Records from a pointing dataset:
========================================
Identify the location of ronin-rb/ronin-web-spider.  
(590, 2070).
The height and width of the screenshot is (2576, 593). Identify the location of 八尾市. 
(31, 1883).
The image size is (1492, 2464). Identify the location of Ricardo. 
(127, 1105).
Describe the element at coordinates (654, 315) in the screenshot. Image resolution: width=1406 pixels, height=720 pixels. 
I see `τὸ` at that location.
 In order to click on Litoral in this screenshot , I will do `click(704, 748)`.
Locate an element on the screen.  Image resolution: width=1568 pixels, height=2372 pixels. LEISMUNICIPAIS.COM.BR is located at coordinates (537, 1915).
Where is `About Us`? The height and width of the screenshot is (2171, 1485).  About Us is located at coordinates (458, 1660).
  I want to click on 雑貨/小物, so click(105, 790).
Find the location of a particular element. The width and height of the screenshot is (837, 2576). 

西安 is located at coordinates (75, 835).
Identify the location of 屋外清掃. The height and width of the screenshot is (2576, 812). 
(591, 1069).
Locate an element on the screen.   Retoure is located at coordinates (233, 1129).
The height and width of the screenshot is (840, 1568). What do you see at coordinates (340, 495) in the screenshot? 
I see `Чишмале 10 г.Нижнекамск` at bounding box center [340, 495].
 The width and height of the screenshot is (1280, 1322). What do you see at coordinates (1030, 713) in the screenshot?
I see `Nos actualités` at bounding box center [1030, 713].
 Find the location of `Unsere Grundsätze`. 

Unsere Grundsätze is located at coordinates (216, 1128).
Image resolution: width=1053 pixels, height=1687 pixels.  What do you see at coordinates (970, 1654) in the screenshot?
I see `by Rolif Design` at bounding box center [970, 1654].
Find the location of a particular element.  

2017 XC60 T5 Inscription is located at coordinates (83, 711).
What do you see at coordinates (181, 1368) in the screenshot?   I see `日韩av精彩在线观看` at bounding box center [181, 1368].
========================================
Instruction: Rewrite all of the records above, replacing "Identify the location of" with "Find the position of" wherever it occurs and leaving everything else unchanged.

Task solution:
Find the position of ronin-rb/ronin-web-spider.  
(590, 2070).
The height and width of the screenshot is (2576, 593). Find the position of 八尾市. 
(31, 1883).
The image size is (1492, 2464). Find the position of Ricardo. 
(127, 1105).
Describe the element at coordinates (654, 315) in the screenshot. Image resolution: width=1406 pixels, height=720 pixels. 
I see `τὸ` at that location.
 In order to click on Litoral in this screenshot , I will do `click(704, 748)`.
Locate an element on the screen.  Image resolution: width=1568 pixels, height=2372 pixels. LEISMUNICIPAIS.COM.BR is located at coordinates (537, 1915).
Where is `About Us`? The height and width of the screenshot is (2171, 1485).  About Us is located at coordinates (458, 1660).
  I want to click on 雑貨/小物, so click(105, 790).
Find the location of a particular element. The width and height of the screenshot is (837, 2576). 

西安 is located at coordinates (75, 835).
Find the position of 屋外清掃. The height and width of the screenshot is (2576, 812). 
(591, 1069).
Locate an element on the screen.   Retoure is located at coordinates (233, 1129).
The height and width of the screenshot is (840, 1568). What do you see at coordinates (340, 495) in the screenshot? 
I see `Чишмале 10 г.Нижнекамск` at bounding box center [340, 495].
 The width and height of the screenshot is (1280, 1322). What do you see at coordinates (1030, 713) in the screenshot?
I see `Nos actualités` at bounding box center [1030, 713].
 Find the location of `Unsere Grundsätze`. 

Unsere Grundsätze is located at coordinates (216, 1128).
Image resolution: width=1053 pixels, height=1687 pixels.  What do you see at coordinates (970, 1654) in the screenshot?
I see `by Rolif Design` at bounding box center [970, 1654].
Find the location of a particular element.  

2017 XC60 T5 Inscription is located at coordinates (83, 711).
What do you see at coordinates (181, 1368) in the screenshot?   I see `日韩av精彩在线观看` at bounding box center [181, 1368].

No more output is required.